WHAT TO DO
Copy word for word, and only, the lines below from the one with "全商品一覧へ戻る (69, 1290)" through the last.

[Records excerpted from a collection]
-*-

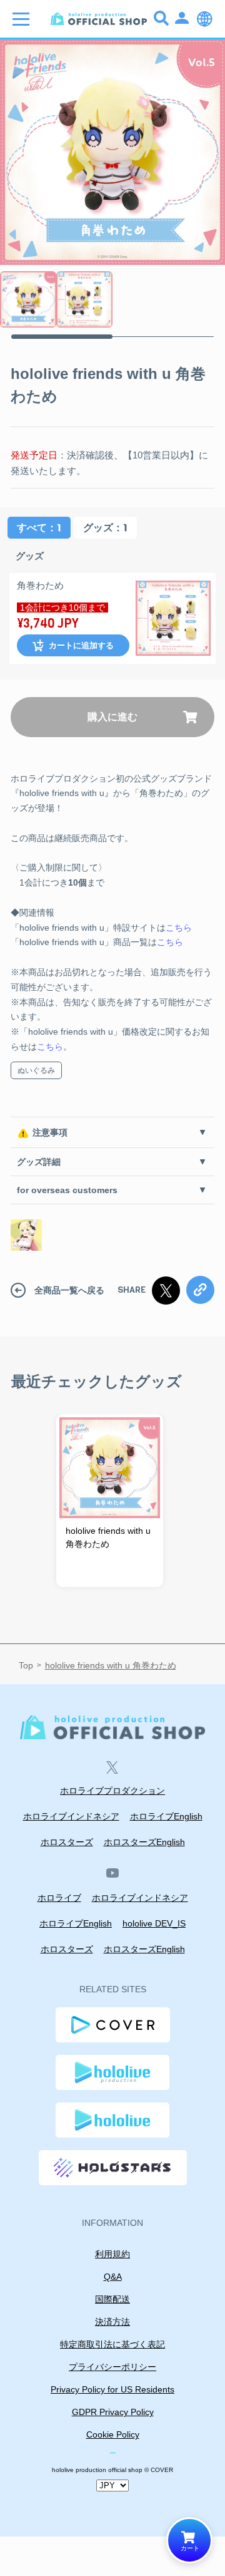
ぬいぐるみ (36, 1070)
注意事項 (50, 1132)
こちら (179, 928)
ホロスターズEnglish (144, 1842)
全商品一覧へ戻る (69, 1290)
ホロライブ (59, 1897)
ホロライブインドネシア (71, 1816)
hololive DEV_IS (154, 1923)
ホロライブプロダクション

-*-

RESPONSE TO THIS EXERCISE
全商品一覧へ戻る (69, 1290)
ホロライブ (59, 1897)
ホロライブインドネシア (71, 1816)
hololive DEV_IS (154, 1923)
ホロライブプロダクション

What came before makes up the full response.